§ **TASK STATEMENT**
Exact copies of all the lines below are required.

§ **AVAILABLE DATA**
# # #
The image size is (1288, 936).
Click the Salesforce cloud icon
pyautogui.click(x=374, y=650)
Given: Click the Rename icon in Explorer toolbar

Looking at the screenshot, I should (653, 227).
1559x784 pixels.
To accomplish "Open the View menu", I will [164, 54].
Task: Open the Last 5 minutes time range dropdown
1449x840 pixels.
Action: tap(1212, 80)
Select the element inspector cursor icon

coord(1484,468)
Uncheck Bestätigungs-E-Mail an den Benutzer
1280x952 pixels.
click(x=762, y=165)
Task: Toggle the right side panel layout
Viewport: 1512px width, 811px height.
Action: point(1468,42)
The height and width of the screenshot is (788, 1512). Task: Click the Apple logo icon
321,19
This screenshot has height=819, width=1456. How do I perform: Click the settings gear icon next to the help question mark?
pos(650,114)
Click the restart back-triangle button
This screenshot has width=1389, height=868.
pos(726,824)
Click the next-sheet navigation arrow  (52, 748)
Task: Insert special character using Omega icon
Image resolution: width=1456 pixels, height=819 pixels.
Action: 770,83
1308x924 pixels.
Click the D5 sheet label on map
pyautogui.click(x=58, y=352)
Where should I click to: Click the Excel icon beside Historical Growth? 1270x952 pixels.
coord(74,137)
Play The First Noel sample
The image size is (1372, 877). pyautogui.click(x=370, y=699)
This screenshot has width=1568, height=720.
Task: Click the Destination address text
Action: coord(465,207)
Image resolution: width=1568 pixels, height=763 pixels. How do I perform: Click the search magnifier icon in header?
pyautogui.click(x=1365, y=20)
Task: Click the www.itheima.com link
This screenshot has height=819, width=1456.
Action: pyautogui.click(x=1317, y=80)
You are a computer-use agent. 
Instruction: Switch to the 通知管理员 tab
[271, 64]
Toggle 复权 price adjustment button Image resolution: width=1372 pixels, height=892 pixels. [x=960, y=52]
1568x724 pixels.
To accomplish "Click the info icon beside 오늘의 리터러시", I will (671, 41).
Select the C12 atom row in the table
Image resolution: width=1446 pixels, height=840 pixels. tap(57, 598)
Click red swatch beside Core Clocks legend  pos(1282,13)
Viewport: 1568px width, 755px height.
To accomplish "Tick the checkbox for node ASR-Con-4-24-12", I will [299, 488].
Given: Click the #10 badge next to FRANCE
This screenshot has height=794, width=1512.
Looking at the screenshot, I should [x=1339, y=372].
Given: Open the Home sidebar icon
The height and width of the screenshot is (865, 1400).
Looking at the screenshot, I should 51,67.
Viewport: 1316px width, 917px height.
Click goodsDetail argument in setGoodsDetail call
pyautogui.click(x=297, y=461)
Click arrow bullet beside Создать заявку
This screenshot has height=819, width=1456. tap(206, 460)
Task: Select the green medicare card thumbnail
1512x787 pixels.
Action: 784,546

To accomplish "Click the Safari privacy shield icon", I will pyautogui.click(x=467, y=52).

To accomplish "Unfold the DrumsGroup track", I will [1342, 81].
# # #
§ **THE COMPLETED TASK**
The image size is (1288, 936).
Click the Salesforce cloud icon
pyautogui.click(x=374, y=650)
Given: Click the Rename icon in Explorer toolbar

Looking at the screenshot, I should (653, 227).
1559x784 pixels.
To accomplish "Open the View menu", I will [164, 54].
Task: Open the Last 5 minutes time range dropdown
1449x840 pixels.
Action: tap(1212, 80)
Select the element inspector cursor icon

coord(1484,468)
Uncheck Bestätigungs-E-Mail an den Benutzer
1280x952 pixels.
click(x=762, y=165)
Task: Toggle the right side panel layout
Viewport: 1512px width, 811px height.
Action: point(1468,42)
The height and width of the screenshot is (788, 1512). Task: Click the Apple logo icon
321,19
This screenshot has height=819, width=1456. How do I perform: Click the settings gear icon next to the help question mark?
pos(650,114)
Click the restart back-triangle button
This screenshot has width=1389, height=868.
pos(726,824)
Click the next-sheet navigation arrow  (52, 748)
Task: Insert special character using Omega icon
Image resolution: width=1456 pixels, height=819 pixels.
Action: 770,83
1308x924 pixels.
Click the D5 sheet label on map
pyautogui.click(x=58, y=352)
Where should I click to: Click the Excel icon beside Historical Growth? 1270x952 pixels.
coord(74,137)
Play The First Noel sample
The image size is (1372, 877). pyautogui.click(x=370, y=699)
This screenshot has width=1568, height=720.
Task: Click the Destination address text
Action: coord(465,207)
Image resolution: width=1568 pixels, height=763 pixels. How do I perform: Click the search magnifier icon in header?
pyautogui.click(x=1365, y=20)
Task: Click the www.itheima.com link
This screenshot has height=819, width=1456.
Action: pyautogui.click(x=1317, y=80)
You are a computer-use agent. 
Instruction: Switch to the 通知管理员 tab
[271, 64]
Toggle 复权 price adjustment button Image resolution: width=1372 pixels, height=892 pixels. [x=960, y=52]
1568x724 pixels.
To accomplish "Click the info icon beside 오늘의 리터러시", I will (671, 41).
Select the C12 atom row in the table
Image resolution: width=1446 pixels, height=840 pixels. tap(57, 598)
Click red swatch beside Core Clocks legend  pos(1282,13)
Viewport: 1568px width, 755px height.
To accomplish "Tick the checkbox for node ASR-Con-4-24-12", I will [299, 488].
Given: Click the #10 badge next to FRANCE
This screenshot has height=794, width=1512.
Looking at the screenshot, I should [x=1339, y=372].
Given: Open the Home sidebar icon
The height and width of the screenshot is (865, 1400).
Looking at the screenshot, I should 51,67.
Viewport: 1316px width, 917px height.
Click goodsDetail argument in setGoodsDetail call
pyautogui.click(x=297, y=461)
Click arrow bullet beside Создать заявку
This screenshot has height=819, width=1456. tap(206, 460)
Task: Select the green medicare card thumbnail
1512x787 pixels.
Action: 784,546

To accomplish "Click the Safari privacy shield icon", I will pyautogui.click(x=467, y=52).

To accomplish "Unfold the DrumsGroup track", I will [1342, 81].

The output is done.